1. Never sign a contract with a vendor who has a clause that prohibits you from reviewing them after the wedding.

As a client, you have a right to give your opinion on a vendor's services on Wedding Wire or wherever else unless you sign something saying you won't. Why would a vendor not want reviews? Probably because they've had a lot of bad ones in the past. Look for publicly-posted reviews on any vendor before you consider hiring them.

2. Pay careful attention to the minimum number of guests required in order for the vendor to honor the pricing offered in the contract.

If you've estimated 125 guests and the venue has listed 100 as your minimum, you're in trouble if your acceptances come in at only 80 guests. That contract means they only have to honor the prices offered with 100 guests and in some cases it can require you to pay for the 20 that aren't even there. Get the lowest minimum number on that contract that you possibly can.

3. Double and triple-check the dates and times on the contracts.

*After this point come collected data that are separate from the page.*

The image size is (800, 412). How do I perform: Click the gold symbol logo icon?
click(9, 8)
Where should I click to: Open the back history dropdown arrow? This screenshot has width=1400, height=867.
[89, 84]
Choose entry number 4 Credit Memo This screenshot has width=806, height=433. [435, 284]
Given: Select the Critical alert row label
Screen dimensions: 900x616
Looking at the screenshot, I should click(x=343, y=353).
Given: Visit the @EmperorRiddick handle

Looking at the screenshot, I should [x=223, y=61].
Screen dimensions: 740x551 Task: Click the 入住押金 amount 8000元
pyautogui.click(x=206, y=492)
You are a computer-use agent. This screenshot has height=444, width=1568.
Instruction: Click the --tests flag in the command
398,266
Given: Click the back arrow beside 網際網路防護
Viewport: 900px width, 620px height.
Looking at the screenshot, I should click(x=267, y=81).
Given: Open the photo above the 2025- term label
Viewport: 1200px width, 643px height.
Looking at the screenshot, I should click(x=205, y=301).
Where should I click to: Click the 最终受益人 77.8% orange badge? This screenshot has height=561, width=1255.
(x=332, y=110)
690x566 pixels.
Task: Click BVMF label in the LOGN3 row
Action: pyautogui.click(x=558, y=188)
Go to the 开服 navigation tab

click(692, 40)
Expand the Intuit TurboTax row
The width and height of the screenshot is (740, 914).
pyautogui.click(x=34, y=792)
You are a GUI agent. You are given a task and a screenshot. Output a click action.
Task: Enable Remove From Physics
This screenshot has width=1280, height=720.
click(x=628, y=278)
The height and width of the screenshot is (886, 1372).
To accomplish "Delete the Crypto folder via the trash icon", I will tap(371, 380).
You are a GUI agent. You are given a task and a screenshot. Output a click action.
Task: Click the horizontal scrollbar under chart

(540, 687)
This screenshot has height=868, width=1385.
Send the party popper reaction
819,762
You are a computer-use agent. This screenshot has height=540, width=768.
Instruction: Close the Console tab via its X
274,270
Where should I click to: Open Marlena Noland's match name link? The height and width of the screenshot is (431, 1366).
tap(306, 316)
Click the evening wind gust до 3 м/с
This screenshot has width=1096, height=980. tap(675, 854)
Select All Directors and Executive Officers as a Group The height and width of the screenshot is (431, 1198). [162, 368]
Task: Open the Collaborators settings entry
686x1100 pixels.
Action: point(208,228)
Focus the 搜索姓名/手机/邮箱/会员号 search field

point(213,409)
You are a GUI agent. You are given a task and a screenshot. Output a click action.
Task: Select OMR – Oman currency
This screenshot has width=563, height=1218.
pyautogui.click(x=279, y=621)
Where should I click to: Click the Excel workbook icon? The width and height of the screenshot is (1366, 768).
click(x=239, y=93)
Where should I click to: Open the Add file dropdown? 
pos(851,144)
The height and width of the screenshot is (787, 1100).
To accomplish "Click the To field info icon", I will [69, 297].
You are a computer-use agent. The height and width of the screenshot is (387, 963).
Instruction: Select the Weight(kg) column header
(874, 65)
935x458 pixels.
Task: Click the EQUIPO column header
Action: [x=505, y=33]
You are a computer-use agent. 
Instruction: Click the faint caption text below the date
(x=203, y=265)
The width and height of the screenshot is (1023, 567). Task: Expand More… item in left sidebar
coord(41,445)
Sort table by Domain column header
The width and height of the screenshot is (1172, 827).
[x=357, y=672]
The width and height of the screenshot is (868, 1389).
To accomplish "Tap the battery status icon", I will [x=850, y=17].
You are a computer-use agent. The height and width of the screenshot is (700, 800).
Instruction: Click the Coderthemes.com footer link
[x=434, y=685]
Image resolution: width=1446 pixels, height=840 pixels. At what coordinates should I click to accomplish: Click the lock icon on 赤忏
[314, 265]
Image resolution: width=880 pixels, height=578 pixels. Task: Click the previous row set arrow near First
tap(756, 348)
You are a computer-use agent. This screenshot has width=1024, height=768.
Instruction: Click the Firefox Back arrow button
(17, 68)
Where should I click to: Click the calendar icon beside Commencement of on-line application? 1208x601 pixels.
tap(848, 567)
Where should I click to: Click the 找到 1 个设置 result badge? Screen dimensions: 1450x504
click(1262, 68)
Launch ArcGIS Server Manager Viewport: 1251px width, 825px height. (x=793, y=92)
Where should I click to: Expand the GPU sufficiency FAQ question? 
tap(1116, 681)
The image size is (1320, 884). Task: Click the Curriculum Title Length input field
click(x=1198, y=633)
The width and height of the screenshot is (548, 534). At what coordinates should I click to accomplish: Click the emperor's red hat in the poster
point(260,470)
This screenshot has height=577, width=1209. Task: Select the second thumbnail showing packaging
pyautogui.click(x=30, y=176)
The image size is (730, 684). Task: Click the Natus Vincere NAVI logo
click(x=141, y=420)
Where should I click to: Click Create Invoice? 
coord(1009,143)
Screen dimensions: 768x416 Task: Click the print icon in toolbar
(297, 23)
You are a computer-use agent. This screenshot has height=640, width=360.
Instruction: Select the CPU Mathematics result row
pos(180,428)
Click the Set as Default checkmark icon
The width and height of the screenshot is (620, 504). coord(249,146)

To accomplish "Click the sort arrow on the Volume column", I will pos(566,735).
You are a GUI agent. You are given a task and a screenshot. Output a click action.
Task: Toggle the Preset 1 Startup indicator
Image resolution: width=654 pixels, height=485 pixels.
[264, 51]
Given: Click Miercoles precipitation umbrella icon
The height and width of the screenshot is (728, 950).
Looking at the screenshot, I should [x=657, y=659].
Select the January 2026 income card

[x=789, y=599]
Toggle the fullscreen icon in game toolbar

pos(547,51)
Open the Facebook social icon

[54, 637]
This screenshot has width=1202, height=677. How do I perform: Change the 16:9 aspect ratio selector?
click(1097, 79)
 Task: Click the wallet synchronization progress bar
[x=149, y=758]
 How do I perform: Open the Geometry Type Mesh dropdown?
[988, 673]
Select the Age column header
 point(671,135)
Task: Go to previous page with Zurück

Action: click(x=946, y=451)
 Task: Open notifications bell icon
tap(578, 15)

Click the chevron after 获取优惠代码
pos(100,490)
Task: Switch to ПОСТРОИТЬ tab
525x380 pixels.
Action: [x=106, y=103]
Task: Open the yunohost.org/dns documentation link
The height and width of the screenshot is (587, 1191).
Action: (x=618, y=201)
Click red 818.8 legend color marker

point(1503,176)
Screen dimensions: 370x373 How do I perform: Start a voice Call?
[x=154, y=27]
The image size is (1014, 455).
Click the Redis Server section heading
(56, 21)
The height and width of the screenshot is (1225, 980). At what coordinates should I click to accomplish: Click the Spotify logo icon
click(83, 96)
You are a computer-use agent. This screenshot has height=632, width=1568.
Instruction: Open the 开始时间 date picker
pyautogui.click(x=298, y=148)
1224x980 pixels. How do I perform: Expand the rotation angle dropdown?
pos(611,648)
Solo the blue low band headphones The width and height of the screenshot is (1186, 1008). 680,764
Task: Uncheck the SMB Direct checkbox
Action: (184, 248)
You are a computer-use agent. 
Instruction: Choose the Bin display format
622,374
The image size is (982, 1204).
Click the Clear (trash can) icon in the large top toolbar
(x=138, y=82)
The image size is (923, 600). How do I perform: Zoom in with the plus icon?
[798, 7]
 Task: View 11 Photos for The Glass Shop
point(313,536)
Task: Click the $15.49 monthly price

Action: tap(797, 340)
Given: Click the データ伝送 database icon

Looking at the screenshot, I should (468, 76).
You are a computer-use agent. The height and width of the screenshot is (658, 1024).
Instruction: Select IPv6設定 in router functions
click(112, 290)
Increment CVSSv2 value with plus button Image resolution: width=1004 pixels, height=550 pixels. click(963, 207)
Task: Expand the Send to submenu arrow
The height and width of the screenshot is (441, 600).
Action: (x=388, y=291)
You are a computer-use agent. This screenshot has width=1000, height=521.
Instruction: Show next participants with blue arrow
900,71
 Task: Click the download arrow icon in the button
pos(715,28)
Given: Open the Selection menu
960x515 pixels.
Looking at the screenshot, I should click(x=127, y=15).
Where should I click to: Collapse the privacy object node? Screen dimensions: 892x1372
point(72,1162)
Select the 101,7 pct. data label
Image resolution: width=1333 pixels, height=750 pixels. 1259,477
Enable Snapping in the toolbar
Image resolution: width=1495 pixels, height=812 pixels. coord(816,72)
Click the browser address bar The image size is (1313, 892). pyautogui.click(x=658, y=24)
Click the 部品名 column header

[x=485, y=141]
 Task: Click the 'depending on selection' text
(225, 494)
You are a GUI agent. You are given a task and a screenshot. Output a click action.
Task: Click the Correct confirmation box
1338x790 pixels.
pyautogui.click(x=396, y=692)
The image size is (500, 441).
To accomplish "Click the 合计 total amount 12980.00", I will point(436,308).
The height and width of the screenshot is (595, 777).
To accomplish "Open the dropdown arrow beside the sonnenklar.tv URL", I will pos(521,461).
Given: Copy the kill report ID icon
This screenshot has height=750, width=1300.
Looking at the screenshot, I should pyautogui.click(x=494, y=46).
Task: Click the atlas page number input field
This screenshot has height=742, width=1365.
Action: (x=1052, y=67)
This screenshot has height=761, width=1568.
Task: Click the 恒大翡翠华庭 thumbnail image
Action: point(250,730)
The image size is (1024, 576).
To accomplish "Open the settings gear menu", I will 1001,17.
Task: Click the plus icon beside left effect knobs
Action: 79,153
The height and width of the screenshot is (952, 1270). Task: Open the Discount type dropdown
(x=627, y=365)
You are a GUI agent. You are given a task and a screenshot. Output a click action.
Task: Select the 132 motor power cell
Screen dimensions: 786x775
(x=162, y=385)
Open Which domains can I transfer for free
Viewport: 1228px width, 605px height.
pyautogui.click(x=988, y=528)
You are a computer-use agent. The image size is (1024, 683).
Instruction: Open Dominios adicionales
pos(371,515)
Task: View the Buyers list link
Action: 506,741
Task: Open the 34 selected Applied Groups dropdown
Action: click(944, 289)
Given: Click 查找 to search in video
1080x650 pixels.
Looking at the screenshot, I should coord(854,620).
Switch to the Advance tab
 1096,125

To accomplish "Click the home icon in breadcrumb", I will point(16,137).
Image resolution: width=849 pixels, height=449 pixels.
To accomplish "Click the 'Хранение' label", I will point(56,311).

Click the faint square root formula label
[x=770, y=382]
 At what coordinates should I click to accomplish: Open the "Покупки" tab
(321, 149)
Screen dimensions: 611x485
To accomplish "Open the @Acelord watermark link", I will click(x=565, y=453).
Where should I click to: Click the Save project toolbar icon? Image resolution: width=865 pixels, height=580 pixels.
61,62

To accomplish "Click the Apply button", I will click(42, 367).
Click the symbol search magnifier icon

It's easy to miss a small numerical error, but if the error happens to commit them to your wedding on Sunday instead of Saturday. Many vendors have multiple wedding clients in one day but some cannot. A florist or pastry chef can certainly deliver successfully to more than one venue. But you have to establish that delivery time early to make sure they're actually blocked for when you need them on your wedding day. You don't want the cake being set up in the middle of cocktails.

4. Be wary of vendors with extreme cancellation policies.

It's not uncommon for initial wedding deposits to be non-refundable, but some contracts require full payment if the wedding is cancelled less than 90 days prior to the wedding date. That's a lot of money when they have three-month's notice to book a new client. Sixty days is more appropriate and some are much more lenient.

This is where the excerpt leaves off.